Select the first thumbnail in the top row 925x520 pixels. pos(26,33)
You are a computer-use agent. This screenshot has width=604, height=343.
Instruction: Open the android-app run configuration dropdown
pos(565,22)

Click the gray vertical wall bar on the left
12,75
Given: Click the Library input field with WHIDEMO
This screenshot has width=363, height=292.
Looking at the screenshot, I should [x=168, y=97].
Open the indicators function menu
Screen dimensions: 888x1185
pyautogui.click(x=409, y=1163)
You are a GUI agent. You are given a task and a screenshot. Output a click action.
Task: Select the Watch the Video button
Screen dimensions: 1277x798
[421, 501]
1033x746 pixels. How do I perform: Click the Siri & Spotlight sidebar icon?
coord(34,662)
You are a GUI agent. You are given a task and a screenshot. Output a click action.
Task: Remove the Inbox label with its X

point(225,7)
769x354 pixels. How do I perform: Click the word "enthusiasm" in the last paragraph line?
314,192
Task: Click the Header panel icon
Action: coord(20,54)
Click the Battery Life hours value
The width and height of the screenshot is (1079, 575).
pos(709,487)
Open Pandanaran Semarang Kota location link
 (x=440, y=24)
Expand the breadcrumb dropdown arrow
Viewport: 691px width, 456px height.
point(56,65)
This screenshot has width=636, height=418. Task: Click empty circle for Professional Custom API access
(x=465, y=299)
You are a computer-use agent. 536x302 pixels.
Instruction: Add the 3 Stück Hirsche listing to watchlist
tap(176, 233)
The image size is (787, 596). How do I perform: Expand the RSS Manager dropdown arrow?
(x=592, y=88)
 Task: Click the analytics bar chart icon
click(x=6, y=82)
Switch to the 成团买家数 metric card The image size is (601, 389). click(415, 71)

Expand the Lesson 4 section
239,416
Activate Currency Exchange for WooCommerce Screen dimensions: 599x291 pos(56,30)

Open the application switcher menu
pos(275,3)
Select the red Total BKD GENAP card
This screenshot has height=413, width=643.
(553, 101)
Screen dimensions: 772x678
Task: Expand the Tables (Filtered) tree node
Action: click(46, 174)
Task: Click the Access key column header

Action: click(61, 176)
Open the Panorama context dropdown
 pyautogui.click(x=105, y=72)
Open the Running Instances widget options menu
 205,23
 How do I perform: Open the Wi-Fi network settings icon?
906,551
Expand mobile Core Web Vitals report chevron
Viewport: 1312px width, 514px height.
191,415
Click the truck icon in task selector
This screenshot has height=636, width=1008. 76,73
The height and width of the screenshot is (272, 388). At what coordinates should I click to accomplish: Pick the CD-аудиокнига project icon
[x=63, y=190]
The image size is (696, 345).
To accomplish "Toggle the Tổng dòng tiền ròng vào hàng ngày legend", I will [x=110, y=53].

## TASK GOAL
Turn the material above into a Markdown table with two columns, Row and Line. Give each nonblank line its own row, numbered in order, and leave out blank lines.

## COMPLETED TASK
| Row | Line |
|---|---|
| 1 | Select the first thumbnail in the top row 925x520 pixels. pos(26,33) |
| 2 | You are a computer-use agent. This screenshot has width=604, height=343. |
| 3 | Instruction: Open the android-app run configuration dropdown |
| 4 | pos(565,22) |
| 5 | Click the gray vertical wall bar on the left |
| 6 | 12,75 |
| 7 | Given: Click the Library input field with WHIDEMO |
| 8 | This screenshot has width=363, height=292. |
| 9 | Looking at the screenshot, I should [x=168, y=97]. |
| 10 | Open the indicators function menu |
| 11 | Screen dimensions: 888x1185 |
| 12 | pyautogui.click(x=409, y=1163) |
| 13 | You are a GUI agent. You are given a task and a screenshot. Output a click action. |
| 14 | Task: Select the Watch the Video button |
| 15 | Screen dimensions: 1277x798 |
| 16 | [421, 501] |
| 17 | 1033x746 pixels. How do I perform: Click the Siri & Spotlight sidebar icon? |
| 18 | coord(34,662) |
| 19 | You are a GUI agent. You are given a task and a screenshot. Output a click action. |
| 20 | Task: Remove the Inbox label with its X |
| 21 | point(225,7) |
| 22 | 769x354 pixels. How do I perform: Click the word "enthusiasm" in the last paragraph line? |
| 23 | 314,192 |
| 24 | Task: Click the Header panel icon |
| 25 | Action: coord(20,54) |
| 26 | Click the Battery Life hours value |
| 27 | The width and height of the screenshot is (1079, 575). |
| 28 | pos(709,487) |
| 29 | Open Pandanaran Semarang Kota location link |
| 30 |  (x=440, y=24) |
| 31 | Expand the breadcrumb dropdown arrow |
| 32 | Viewport: 691px width, 456px height. |
| 33 | point(56,65) |
| 34 | This screenshot has width=636, height=418. Task: Click empty circle for Professional Custom API access |
| 35 | (x=465, y=299) |
| 36 | You are a computer-use agent. 536x302 pixels. |
| 37 | Instruction: Add the 3 Stück Hirsche listing to watchlist |
| 38 | tap(176, 233) |
| 39 | The image size is (787, 596). How do I perform: Expand the RSS Manager dropdown arrow? |
| 40 | (x=592, y=88) |
| 41 |  Task: Click the analytics bar chart icon |
| 42 | click(x=6, y=82) |
| 43 | Switch to the 成团买家数 metric card The image size is (601, 389). click(415, 71) |
| 44 | Expand the Lesson 4 section |
| 45 | 239,416 |
| 46 | Activate Currency Exchange for WooCommerce Screen dimensions: 599x291 pos(56,30) |
| 47 | Open the application switcher menu |
| 48 | pos(275,3) |
| 49 | Select the red Total BKD GENAP card |
| 50 | This screenshot has height=413, width=643. |
| 51 | (553, 101) |
| 52 | Screen dimensions: 772x678 |
| 53 | Task: Expand the Tables (Filtered) tree node |
| 54 | Action: click(46, 174) |
| 55 | Task: Click the Access key column header |
| 56 | Action: click(61, 176) |
| 57 | Open the Panorama context dropdown |
| 58 |  pyautogui.click(x=105, y=72) |
| 59 | Open the Running Instances widget options menu |
| 60 |  205,23 |
| 61 |  How do I perform: Open the Wi-Fi network settings icon? |
| 62 | 906,551 |
| 63 | Expand mobile Core Web Vitals report chevron |
| 64 | Viewport: 1312px width, 514px height. |
| 65 | 191,415 |
| 66 | Click the truck icon in task selector |
| 67 | This screenshot has height=636, width=1008. 76,73 |
| 68 | The height and width of the screenshot is (272, 388). At what coordinates should I click to accomplish: Pick the CD-аудиокнига project icon |
| 69 | [x=63, y=190] |
| 70 | The image size is (696, 345). |
| 71 | To accomplish "Toggle the Tổng dòng tiền ròng vào hàng ngày legend", I will [x=110, y=53]. |